Aux sources du football, on trouve en effet un rapport étroit au divin et au religieux. Dans la Chine antique, un poème de Li Yu décrit le football de l’époque et ses relations au mystique : « La balle est ronde, le terrain carré pareil à l’image du ciel et de la Terre. La balle vole au-dessus de nous comme le soleil tandis que les deux équipes se font face ». Il y a également quelque chose de superstitieux dans la façon dont certaines populations de Bretagne ou d’Ecosse pratiquait le sport de balle au Moyen-Âge. Ici, le but est d’enfouir le ballon dans la terre ou de le plonger dans un trou (d’où le lien avec le golf) comme on enterre une graine en attente d’une croissance à venir. L’équipe qui gagnait allait connaître de meilleures récoltes que ses adversaires.

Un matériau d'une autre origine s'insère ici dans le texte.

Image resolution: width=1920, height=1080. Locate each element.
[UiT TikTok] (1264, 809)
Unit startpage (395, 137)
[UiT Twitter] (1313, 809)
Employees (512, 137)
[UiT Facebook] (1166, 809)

C’est en tout cas grâce à cette tendance à penser que le football permet quelque chose de plus grand que des populations de tout âge et de toute région ont accorder autant d’importance à ce sport. On trouve déjà dans l’Egypte antique des traces de sports ancêtres du football. Certaines peintures nous ont renseigné à ce sujet mais plus encore, ce sont les balles elles-mêmes qui nous l’ont confié puisque certaines d’entre elles ont été retrouvées dans des tombeaux égyptiens. On retrouve un peu la même configuration dans la Grèce antique où une statue retrouvée au XIXe siècle met en scène un homme en train de jongler avec une balle qui repose sur sa cuisse.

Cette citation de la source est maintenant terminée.